Maximum security female prisoners will be moving into Alouette Correctional Centre for Women (ACCW) within two weeks after a $45-million upgrade to the prison was made.
One hundred and four "secure custody" cells have been added to the women's prison - which previously just had medium-and open-security areas - and 55 full-time correctional officers have been hired.
On Tuesday morning, Minister of Justice and Attorney General Shirley Bond joined Maple Ridge-Mission MLA Marc Dalton, and the prison's warden Dawn Kelly in officially opening the new building.
Bond said that BC Corrections is undergoing its largest expansion in provincial history - $185 million is being spent on expanding prisons, including the Alouette facility and a new pre-trial centre in Surrey.
Women who are incarcerated tend to be in worse physical shape and weaker than their male counterparts, said Kelly.
They are often undernourished and have significant addiction issues.
Services for the women at the Maple Ridge prison includes nursing care around the clock, five sessions with a medical doctor per week, a mental health coordinator, and dental services.
"We'll have the full gamut of services women need," Kelly said.
A 20-woman-strong tactical team has been specifically trained to deal with emergency situations at the prison.
Kelly said the all-female tactical team will help maintain the "privacy and dignity" of women prisoners in an acute situation.
The new maximum security area is divided into four pods, with a central control area above that looks over all the areas and grates on the floor to monitor and communicate with the pods below.
In mid October, 70 female inmates are expected to be transferred from the Surrey Pretrial centre to ACCW.
While the cells are fairly standard, they also include some details to help women, for example, three-step ladders for higher bunks.
They also have a television - bought using the inmate benefit fund, not from tax dollars - and Bond said she hopes they won't be used just for entertainment, but also to deliver educational programs.
"Many, many inmates have very low literacy levels," Bond said.
The Elizabeth Fry Society provides programming to the female inmates at the Maple Ridge prison, and Marla Chandler-Soanes of the society was at the official opening ceremony.

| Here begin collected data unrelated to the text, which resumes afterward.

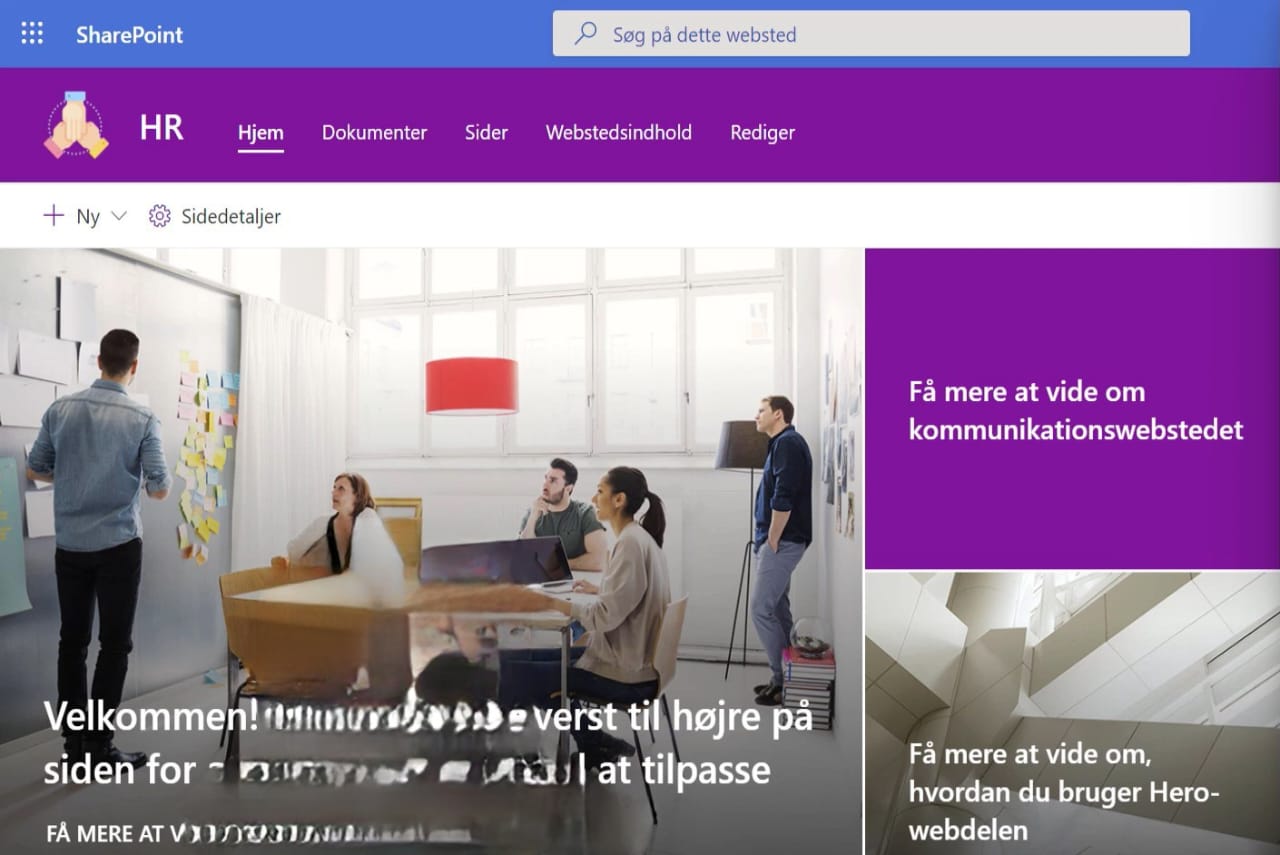Click the plus icon beside Ny
1280x855 pixels.
53,215
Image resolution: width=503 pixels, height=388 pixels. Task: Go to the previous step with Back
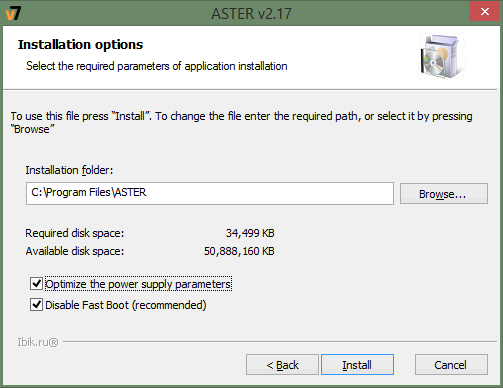282,365
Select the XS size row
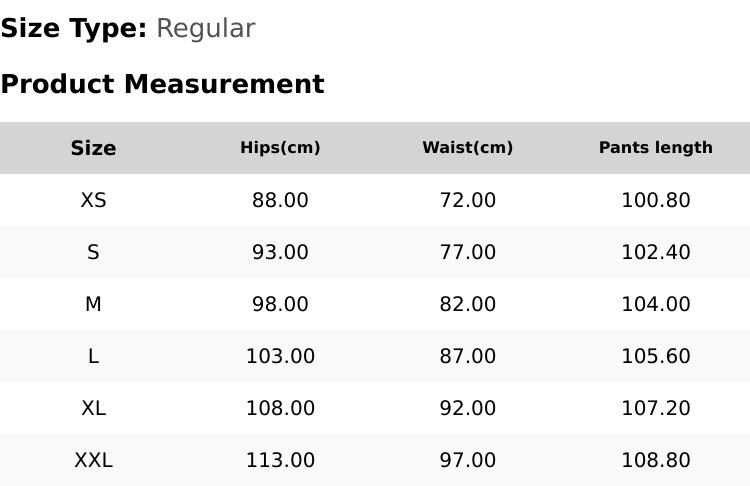750x486 pixels. [x=93, y=200]
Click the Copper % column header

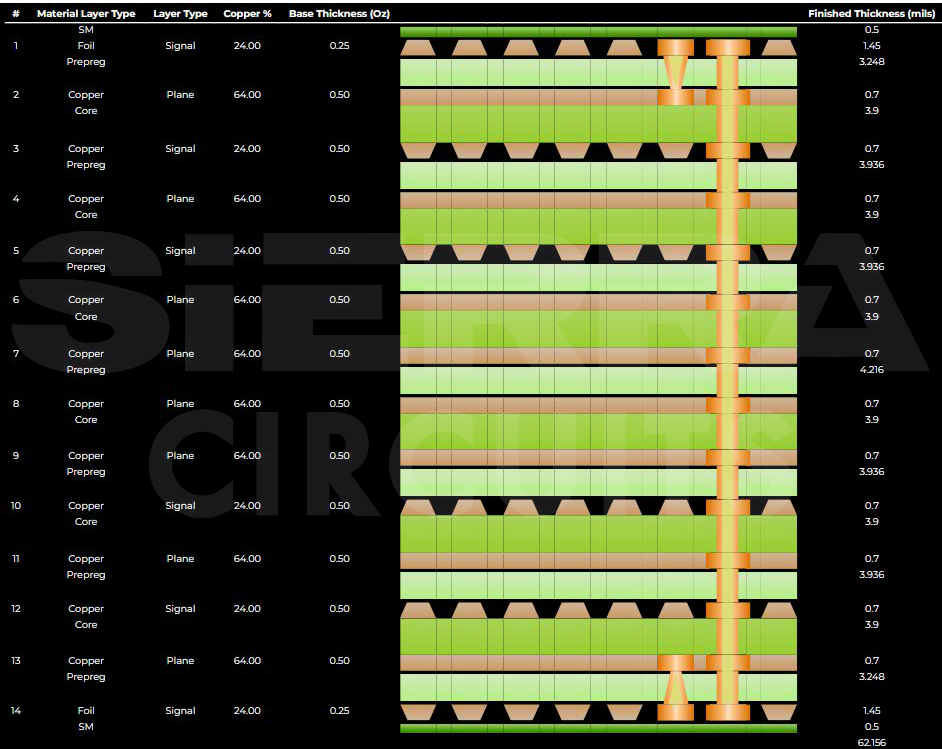(247, 13)
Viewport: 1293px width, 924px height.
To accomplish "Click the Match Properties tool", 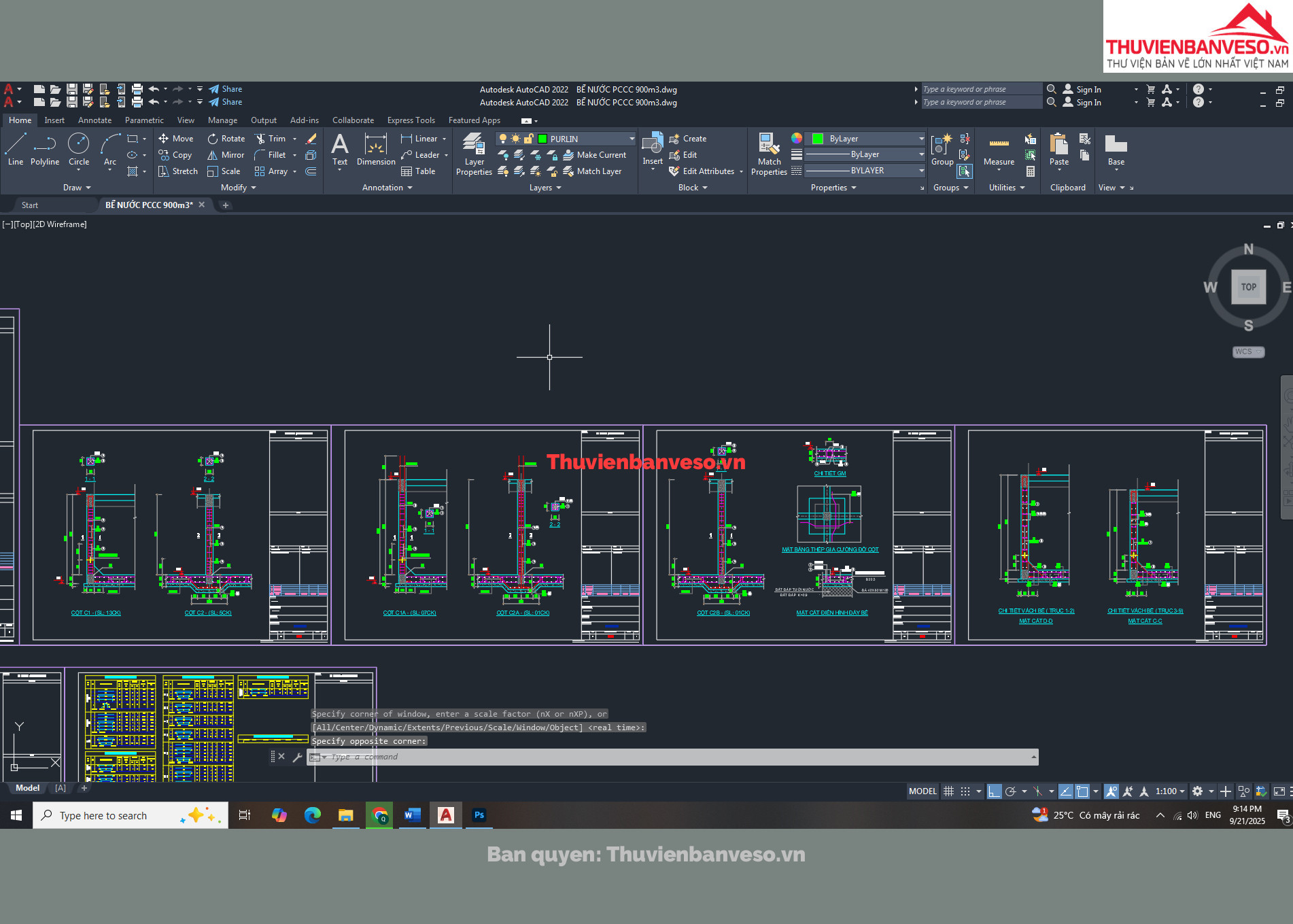I will 769,154.
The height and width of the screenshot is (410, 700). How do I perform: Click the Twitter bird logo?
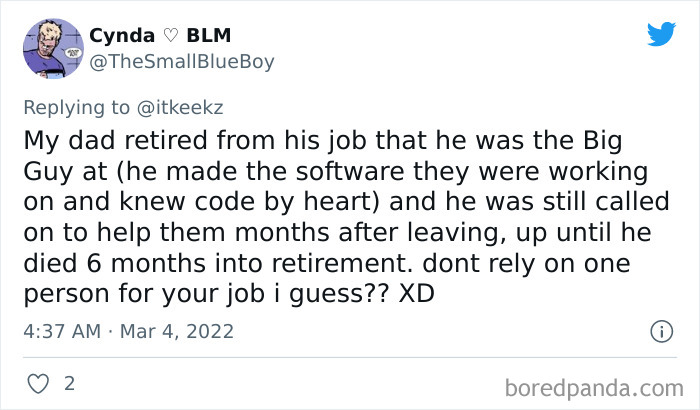661,35

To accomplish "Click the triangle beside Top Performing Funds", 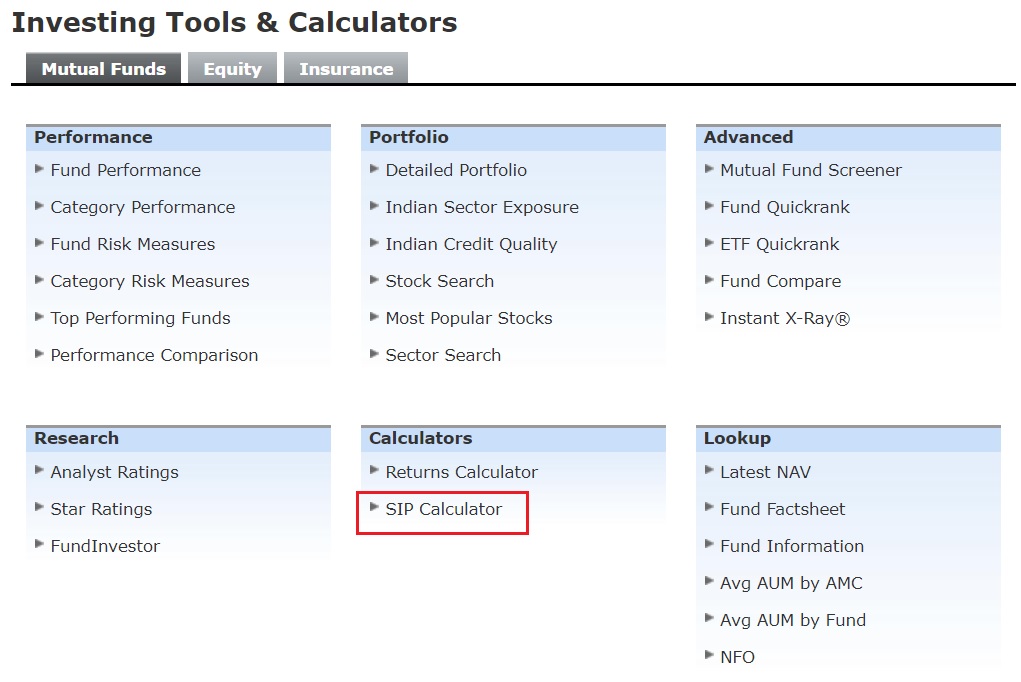I will [x=40, y=317].
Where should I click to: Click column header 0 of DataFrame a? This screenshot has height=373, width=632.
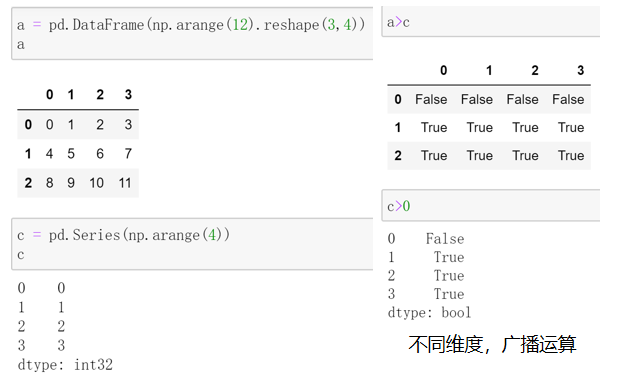point(50,94)
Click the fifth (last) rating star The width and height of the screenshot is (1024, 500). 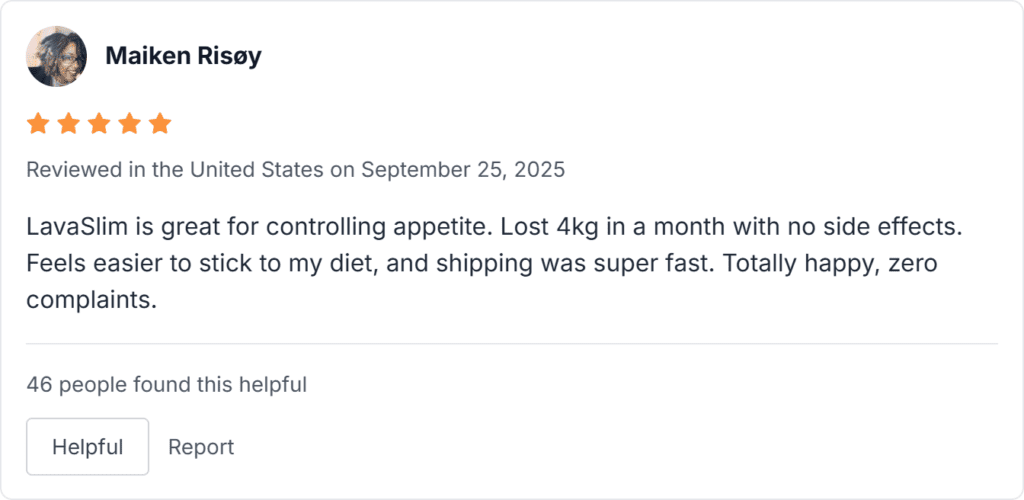pos(160,124)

"We're excited about the opening of this facility, in particular because moving women from Surrey pretrial to ACCW will enhance their ability to participate in vital programming," Chandler-Soanes said, which will "help them plan for success by accessing resources including housing, employment opportunities, and family reconnection."
Programs at the women's prison include emotions management, relationship skills, and substance abuse programs.
"We want it to be a place of hope and an opportunity for change," Bond said, adding that one goal is to reduce recidivism.